The next section is Berkenheide, which leads to fishing town Katwijk, followed by the Coepelduynen, leading to Noordwijk where the next stop will be at 61K. Reinier will run 5K along before heading to Noordwijk. The path is most of the time not a real clear path and the surface is mostly dune sand and dune grass. As a result, the pace goes further down as well. Just after Reinier turned to go back to the car, I arrive at the foot of Vlaggenduin: with 37m the highest point in South Holland. You could easily run past it, but the Duinhopper-route goes up to the top and down again, so that is what we do. The objective of the Duinhopper is not just to get from Hoek van Holland to Den Helder, but to enjoy the most beautiful spots of the Dutch dunes. I continue along the boulevard of Katwijk to the Coepelduynen. Again a clear path is mostly absent. Just before Noordwijk I pass the ESA-ESTEC campus (https://en.wikipedia.org/wiki/European_Space_Research_and_Technology_Centre) and just before 13:00 I see Reinier again. It’s lunch time, so I stop a little longer to eat two wraps with cream cheese, smoked salmon and grilled paprika: brilliant ultra-food as it’s easy to swallow and has good nutrition. Reinier also fixed me two coffee. We discuss the next stops. the average speed is too slow to get to Wijk aan Zee before 21:00 and I still have the Amsterdamse WaterleidingsDuinen (AWD) ahead (where the pace will be slow). We agree on doing a very short stop at Langevelderslag (72K) to fill up before the AWD. The stop after that will be after the AWD in Zandvoort (90K).
The section to Langevelderslag goes pretty fast.
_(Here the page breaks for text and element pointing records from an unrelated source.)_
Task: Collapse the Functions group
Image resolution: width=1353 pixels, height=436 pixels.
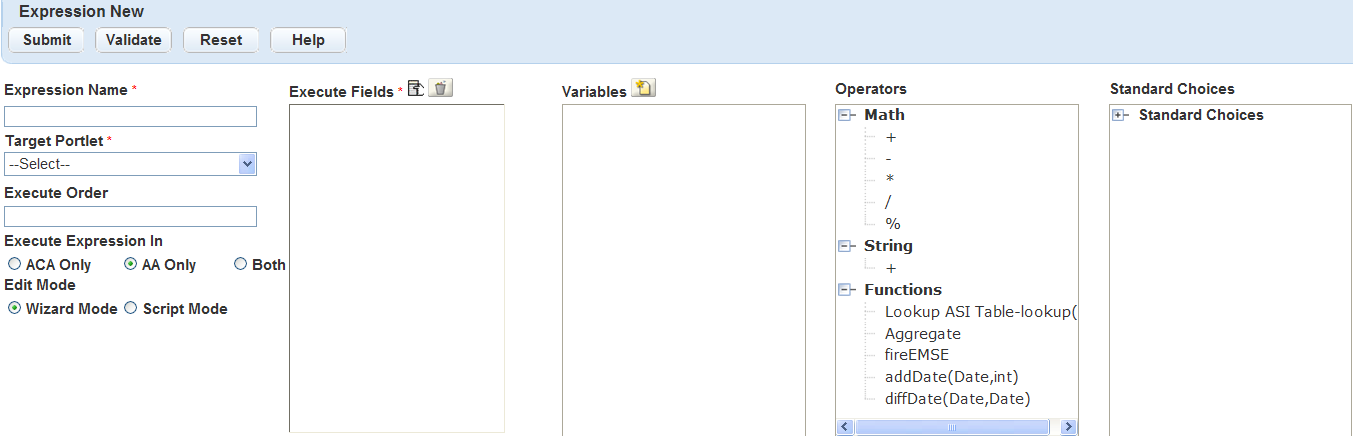Action: tap(845, 290)
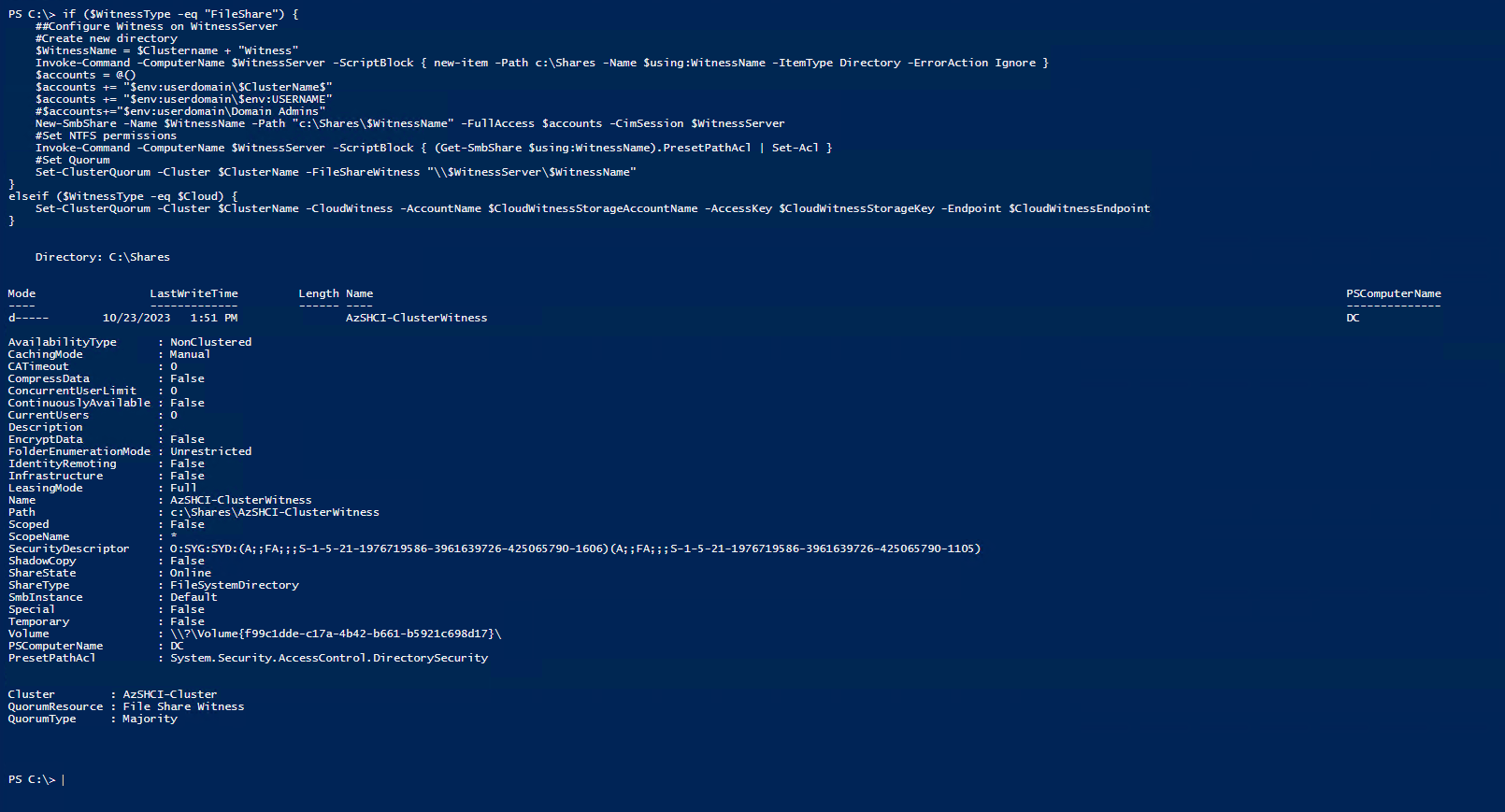Image resolution: width=1505 pixels, height=812 pixels.
Task: Click the Volume GUID path value
Action: click(x=335, y=634)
We change dunes for coastal forrest, a nice change of setting! The paths are more mellow with firm surface and the pace goes up again to 5:30/km. Navigation is easy and it doesn’t take long before I see Reinier again. We have a quick stop and at 14:00 I enter the AWD.
The AWD is a section that I ran once before. The Duinhopper-route doesn’t follow the paths (it’s allowed there) and navigation is challenging. You follow deer trails (lots of deer over there!) or even no trail at all. it’s 18K, but it can easily take you 3 hours or longer, especially if you end up here after dark (which I don’t). I switch from navigation on my watch to navigation on my phone with Wikiloc. With lots of short navigation stops, stops to get thorns and sand out of my shoes and difficult terrain, the pace goes down to about 10:00/km. But I enjoy the environment. I see lots of deer, have an occasional short chat with the people walking there (leaving them in shock when I tell my destination). Time flies by and three hours later, around 17:00, I arrive at Zandvoort.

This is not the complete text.